It’s amazing how easy it is to simply grab your bike and head out the door during the summer months. Socks and shoes, shorts and a jersey, pop on your helmet and you’re good to go. Once winter shows up it’s a whole different scenario. It takes more time to prepare for a ride that will be comfortable to stay out on, rather than turn around and head home to the surrender of the television set.
You can cheat the weather all you want to in the summer. Wear whatever you wish and within reason, it won’t be all that detrimental. Try that in the winter time and things can get pretty miserable. You can end up in a lot of trouble.
Fortunately, cold weather riding can be just as rewarding as it is in the warm months. There are all sorts of cold weather cycling gear available that really change your outlook towards the “off season”. It’s too bad that Frodo and company didn’t have access to microfleece tights while on their way to Mordor. It would have made their journey a heck of a lot more enjoyable.
Building a winter kit doesn’t have to break the bank. You can pick up a piece or two each year. Even with one or two items you’ll notice a difference when you ride.
A good place to start would be with the buying of a pair of tights. You can buy regular tights which are really nothing more than your normal lycra riding shorts with legs. These are okay for slightly cool rides, but their window of usage is fairly short. The ones to buy are what are known as microfleeced tights. These are lycra tights that have a lining made out of very fine soft polarfleece. They are very warm, have a wide range of temperature usage from cool autumn or spring rides to downright cold winter days, and they wick sweat away from the skin remarkably well. You can also buy them with a water and windproof storm panel on the front of the thighs for extra protection. Tights are one of those items that’ll make you wonder how you ever got along without them.

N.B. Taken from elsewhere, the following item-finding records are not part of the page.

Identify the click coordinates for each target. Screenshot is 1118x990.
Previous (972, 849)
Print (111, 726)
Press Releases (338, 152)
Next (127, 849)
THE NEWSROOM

Long sleeved winter jerseys are similar to the tights. They are also microfleeced for extra warmth and wicking ability. Winter riding jackets are designed to cut the wind. Most of them go beyond being water resistant and are waterproof. They have taped seams to ensure that no moisture gets in. These jackets have extra long tails on them to keep your rear end from getting wet. The sleeves are cut longer as well. You’ll find extra reflective details for higher visibility in traffic.
For the feet you can do a few things. Regular boots can be used with platform pedals. If you use clipless pedals there are winter cycling shoes that have extra cold and wet protection. For normal cycling shoes, you can use neoprene booties or shoe covers to help keep your feet warm and dry. If you want the minimum, there are toe covers that go over the fronts of your shoes.
Hands are simple. There is a wide variety of winter cycling gloves available. Most gloves can be worn in temperatures that are colder than what the tag recommends. A relatively new item that is gaining in popularity, especially with the fatbike crowd, is the Bar Mitt. These are neoprene hand sleeves that attach to the handlebars of your bike, over your grips and levers. These allow for extra warmth and prevent wind from getting inside your sleeves. They let you wear a lighter glove for less clumsy shifting. Bar Mitts are great for hybrid riders who ride open railtrail too.
When it comes to keeping your head warm, there are three key items that work amazingly well. Many riders and runners use microfleece lined beanies or full balaclavas. These keep your head warm like a toque, but still allow a helmet to fit over them. One of the best items out there is a helmet cover. These are made of lycra with a rubberized lining. They stretch over your helmet and effectively block the wind and moisture from coming through the holes. They can be used by themselves but for the best experience, pair one with a beanie or balaclava.
Winter riding is a great cure for cabin fever. Cold weather riding gear lets you extend your riding season for as long as you want to. Like someone once said, “there is no wrong weather, just wrong clothing.”